:: TASKS FOR THIS EXERCISE ::
1) Answer these questions using the pharmaceutical market text.
(a) What sales range are respiratory drugs in developed markets projected to reach?
(b) On what date was FDASIA enacted?
(c) Within how many days are requests for breakthrough therapy designation reviewed?
2) Translate this sentence from the pharmaceutical market text into Spanish: "If a drug is designated as breakthrough therapy, FDA will expedite the development and review of such drug."
3) Write out the part of the pharmaceutical market text between "Moderate growth is" and "according to IMS.", inclusive.

Moderate growth is projected for two specialty areas in developed markets: HIV virals, which are projected to reach sales of $21 billion to $24 billion by 2018 with a CAGR of 3-6% between 2014 to 2018, and respiratory drugs, projected to reach sales of $33 billion to $38 billion with a CAGR of 1–4%. Weak to declining growth is projected in two specialty areas in developed markets. The market for immunosuppressants is projected to decline 3% to zero percent and reach sales of $15 billion to $17 billion by 2018, and sales of immunostimulants are projected to fall by 1% to 2% during 2014-2018 and reach sales of $10 billion to $12 billion, according to IMS.

Breakthrough therapies spark innovation
Another important engine of growth for new drug development, particularly for specialty medicines, has been the US Food and Drug Administration’s (FDA) breakthrough therapy designation, which was authorized by the Food and Drug Administration Safety and Innovation Act (FDASIA) of 2012. Since the enactment of FDASIA on July 9, 2012, the FDA has approved nine new molecular entities (NMEs) with breakthrough therapy designations, all of which fall into a specialty category (oncology, viral hepatitis drugs, or respiratory medicines). According to FDASIA, a breakthrough therapy designation is a drug that is intended for use alone or in combination with one or more other drugs to treat a serious or life-threatening disease or condition and for which preliminary clinical evidence indicates that the drug may demonstrate substantial improvement over existing therapies on one or more clinically significant endpoints, such as substantial treatment effects observed early in clinical development. If a drug is designated as breakthrough therapy, FDA will expedite the development and review of such drug.  All requests for breakthrough therapy designation are reviewed within 60 days of receipt of such a request, and the FDA will either grant or deny the request.

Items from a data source
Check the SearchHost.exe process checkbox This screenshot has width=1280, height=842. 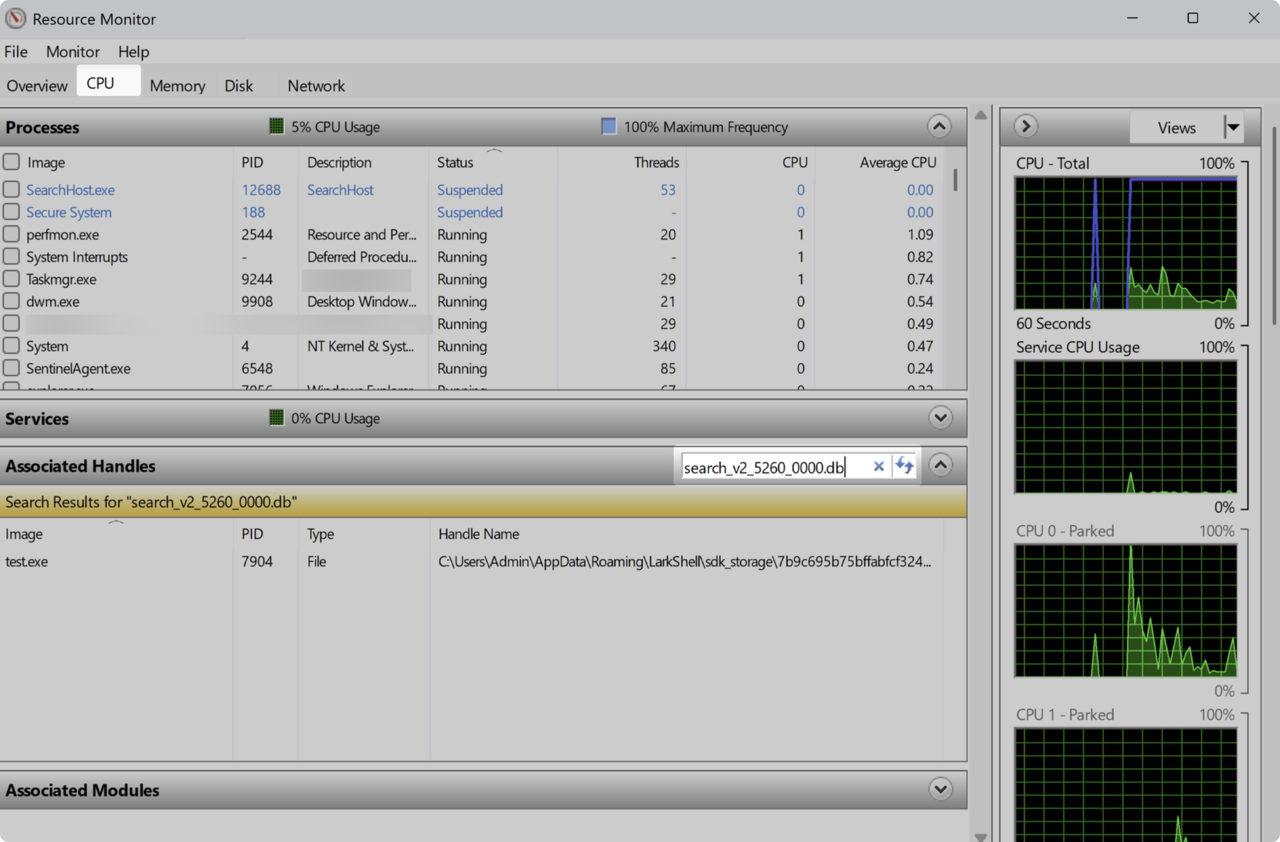tap(11, 189)
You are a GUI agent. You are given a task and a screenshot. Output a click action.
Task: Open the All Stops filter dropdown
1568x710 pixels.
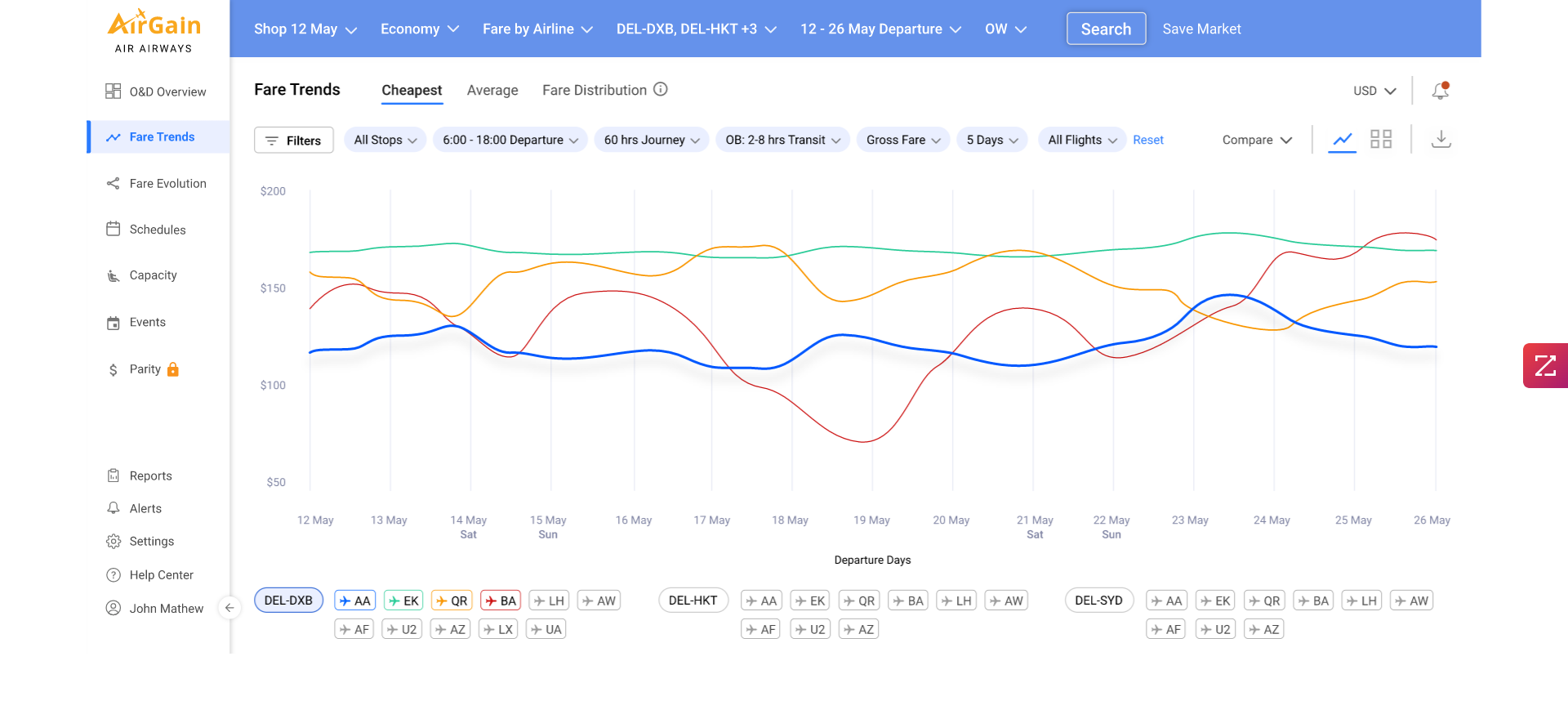pyautogui.click(x=385, y=140)
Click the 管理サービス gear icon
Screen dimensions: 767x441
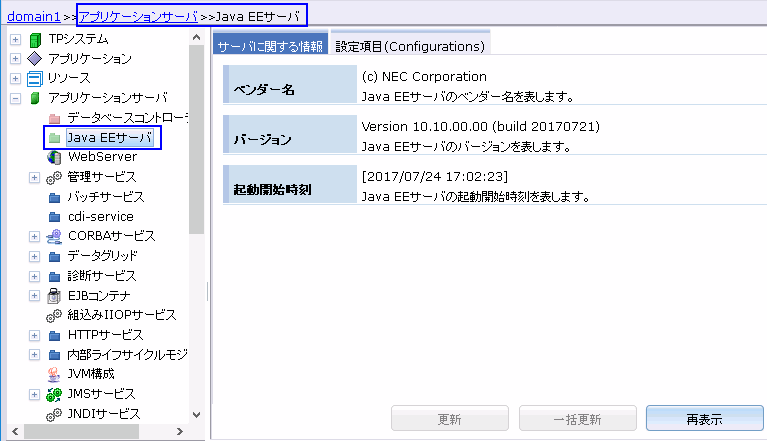(x=55, y=177)

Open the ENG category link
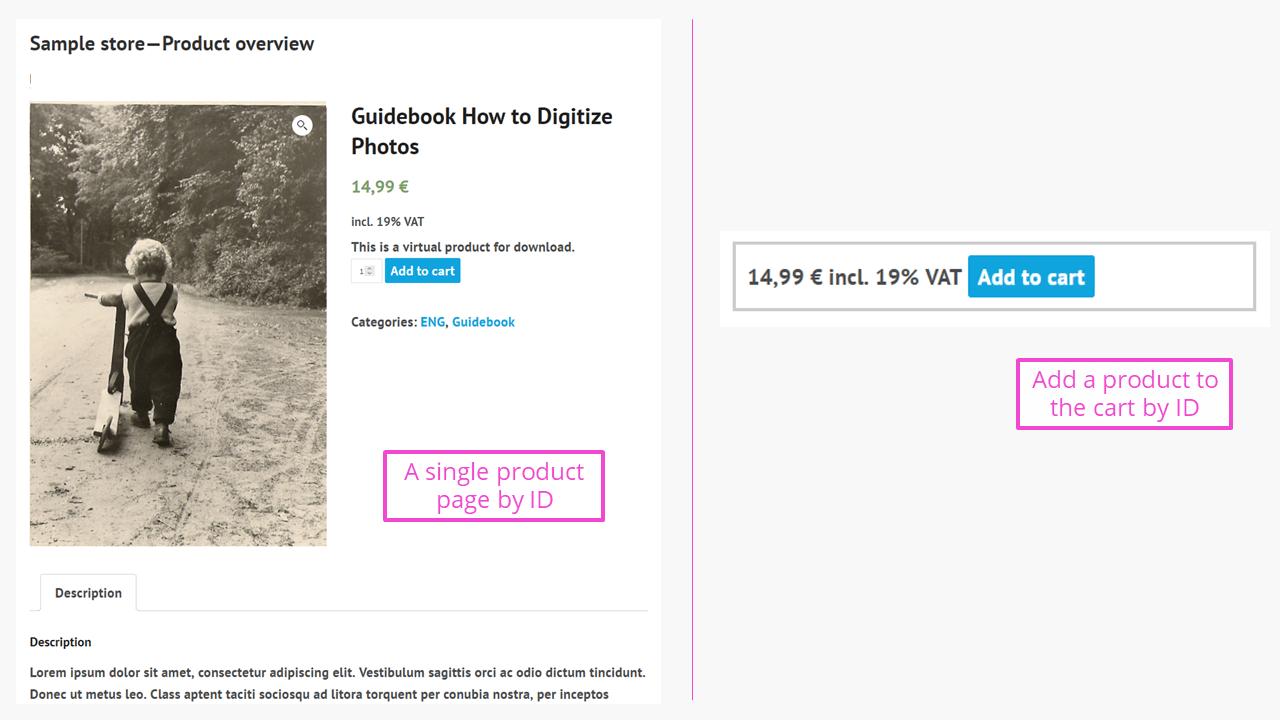432,322
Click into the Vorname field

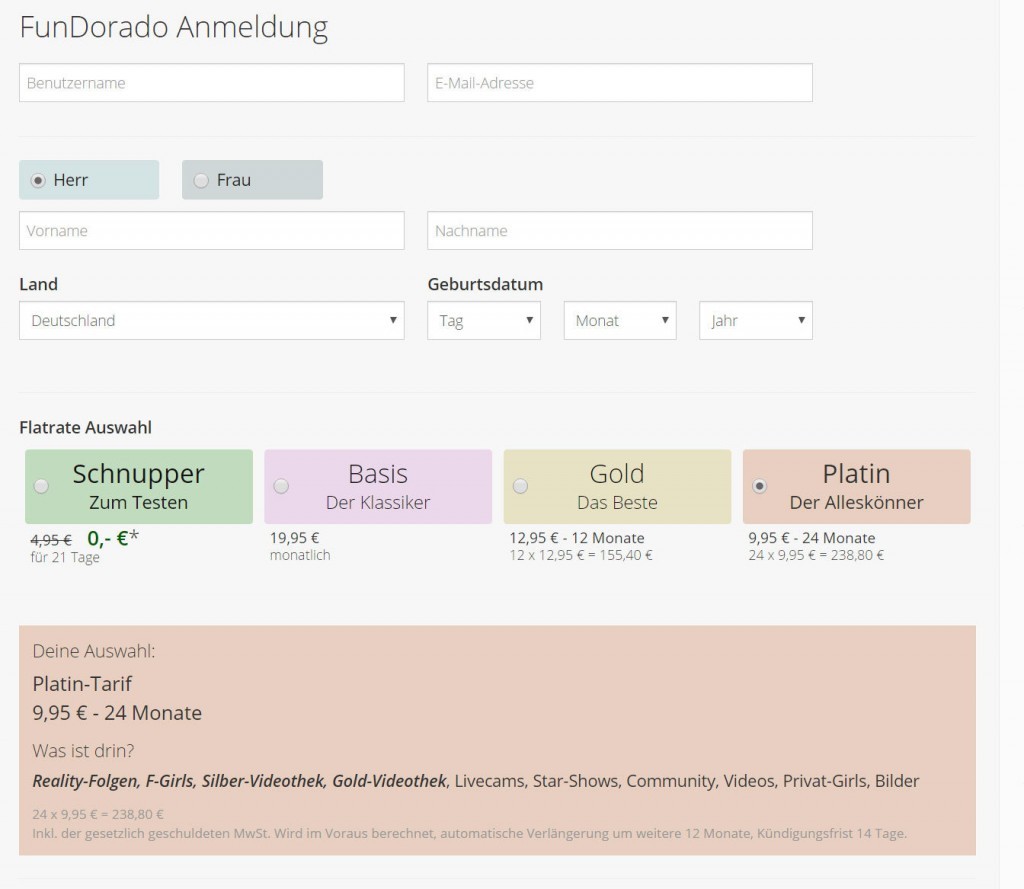pyautogui.click(x=211, y=231)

:: RESPONSES TO THE EXERCISE ::
1)
(a) $33 billion to $38 billion
(b) July 9, 2012
(c) 60 days

2) Si un medicamento es designado como terapia innovadora, la FDA acelerará el desarrollo y la revisión de dicho medicamento.

3)
Moderate growth is projected for two specialty areas in developed markets: HIV virals, which are projected to reach sales of $21 billion to $24 billion by 2018 with a CAGR of 3-6% between 2014 to 2018, and respiratory drugs, projected to reach sales of $33 billion to $38 billion with a CAGR of 1–4%. Weak to declining growth is projected in two specialty areas in developed markets. The market for immunosuppressants is projected to decline 3% to zero percent and reach sales of $15 billion to $17 billion by 2018, and sales of immunostimulants are projected to fall by 1% to 2% during 2014-2018 and reach sales of $10 billion to $12 billion, according to IMS.